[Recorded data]
BEGIN
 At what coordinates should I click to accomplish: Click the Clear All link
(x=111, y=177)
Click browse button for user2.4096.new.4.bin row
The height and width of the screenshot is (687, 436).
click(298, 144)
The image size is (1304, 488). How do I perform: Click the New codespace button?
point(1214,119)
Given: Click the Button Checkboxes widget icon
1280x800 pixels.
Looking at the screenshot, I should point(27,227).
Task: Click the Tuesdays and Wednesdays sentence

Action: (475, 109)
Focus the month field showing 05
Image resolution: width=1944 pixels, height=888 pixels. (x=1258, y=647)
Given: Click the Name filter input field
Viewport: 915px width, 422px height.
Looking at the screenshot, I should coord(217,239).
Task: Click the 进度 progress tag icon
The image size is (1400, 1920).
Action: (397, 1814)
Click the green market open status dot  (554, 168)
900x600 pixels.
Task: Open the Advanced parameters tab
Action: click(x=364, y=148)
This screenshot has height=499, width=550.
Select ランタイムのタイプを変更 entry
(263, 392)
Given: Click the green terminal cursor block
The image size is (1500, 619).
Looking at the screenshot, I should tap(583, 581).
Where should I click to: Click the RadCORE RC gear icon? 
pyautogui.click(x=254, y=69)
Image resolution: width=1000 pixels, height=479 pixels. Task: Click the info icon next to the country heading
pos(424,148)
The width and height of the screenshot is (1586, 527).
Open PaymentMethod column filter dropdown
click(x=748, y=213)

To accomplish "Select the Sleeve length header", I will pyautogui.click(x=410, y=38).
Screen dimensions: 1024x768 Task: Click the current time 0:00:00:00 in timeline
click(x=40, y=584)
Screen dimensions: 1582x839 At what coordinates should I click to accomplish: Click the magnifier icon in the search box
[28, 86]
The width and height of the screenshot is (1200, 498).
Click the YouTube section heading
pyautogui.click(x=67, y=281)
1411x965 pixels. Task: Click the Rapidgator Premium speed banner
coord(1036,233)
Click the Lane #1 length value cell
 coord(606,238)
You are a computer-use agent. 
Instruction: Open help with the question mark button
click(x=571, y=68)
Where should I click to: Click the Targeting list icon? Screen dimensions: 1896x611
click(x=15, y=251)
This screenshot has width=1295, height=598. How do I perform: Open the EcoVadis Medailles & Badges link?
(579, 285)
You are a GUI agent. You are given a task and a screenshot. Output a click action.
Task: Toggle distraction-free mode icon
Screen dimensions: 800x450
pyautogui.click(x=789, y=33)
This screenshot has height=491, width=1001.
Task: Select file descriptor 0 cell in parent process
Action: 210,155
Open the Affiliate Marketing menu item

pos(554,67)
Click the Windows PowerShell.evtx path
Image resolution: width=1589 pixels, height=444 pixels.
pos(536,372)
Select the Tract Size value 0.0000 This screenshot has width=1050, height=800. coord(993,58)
END
### WORK TO COMPLETE:
From the first line to the last, return the records unchanged.

### ANSWER TO THIS EXERCISE:
 At what coordinates should I click to accomplish: Click the Clear All link
(x=111, y=177)
Click browse button for user2.4096.new.4.bin row
The height and width of the screenshot is (687, 436).
click(298, 144)
The image size is (1304, 488). How do I perform: Click the New codespace button?
point(1214,119)
Given: Click the Button Checkboxes widget icon
1280x800 pixels.
Looking at the screenshot, I should point(27,227).
Task: Click the Tuesdays and Wednesdays sentence

Action: (475, 109)
Focus the month field showing 05
Image resolution: width=1944 pixels, height=888 pixels. (x=1258, y=647)
Given: Click the Name filter input field
Viewport: 915px width, 422px height.
Looking at the screenshot, I should coord(217,239).
Task: Click the 进度 progress tag icon
The image size is (1400, 1920).
Action: (397, 1814)
Click the green market open status dot  (554, 168)
900x600 pixels.
Task: Open the Advanced parameters tab
Action: click(x=364, y=148)
This screenshot has height=499, width=550.
Select ランタイムのタイプを変更 entry
(263, 392)
Given: Click the green terminal cursor block
The image size is (1500, 619).
Looking at the screenshot, I should tap(583, 581).
Where should I click to: Click the RadCORE RC gear icon? 
pyautogui.click(x=254, y=69)
Image resolution: width=1000 pixels, height=479 pixels. Task: Click the info icon next to the country heading
pos(424,148)
The width and height of the screenshot is (1586, 527).
Open PaymentMethod column filter dropdown
click(x=748, y=213)

To accomplish "Select the Sleeve length header", I will pyautogui.click(x=410, y=38).
Screen dimensions: 1024x768 Task: Click the current time 0:00:00:00 in timeline
click(x=40, y=584)
Screen dimensions: 1582x839 At what coordinates should I click to accomplish: Click the magnifier icon in the search box
[28, 86]
The width and height of the screenshot is (1200, 498).
Click the YouTube section heading
pyautogui.click(x=67, y=281)
1411x965 pixels. Task: Click the Rapidgator Premium speed banner
coord(1036,233)
Click the Lane #1 length value cell
 coord(606,238)
You are a computer-use agent. 
Instruction: Open help with the question mark button
click(x=571, y=68)
Where should I click to: Click the Targeting list icon? Screen dimensions: 1896x611
click(x=15, y=251)
This screenshot has width=1295, height=598. How do I perform: Open the EcoVadis Medailles & Badges link?
(579, 285)
You are a GUI agent. You are given a task and a screenshot. Output a click action.
Task: Toggle distraction-free mode icon
Screen dimensions: 800x450
pyautogui.click(x=789, y=33)
This screenshot has height=491, width=1001.
Task: Select file descriptor 0 cell in parent process
Action: 210,155
Open the Affiliate Marketing menu item

pos(554,67)
Click the Windows PowerShell.evtx path
Image resolution: width=1589 pixels, height=444 pixels.
pos(536,372)
Select the Tract Size value 0.0000 This screenshot has width=1050, height=800. coord(993,58)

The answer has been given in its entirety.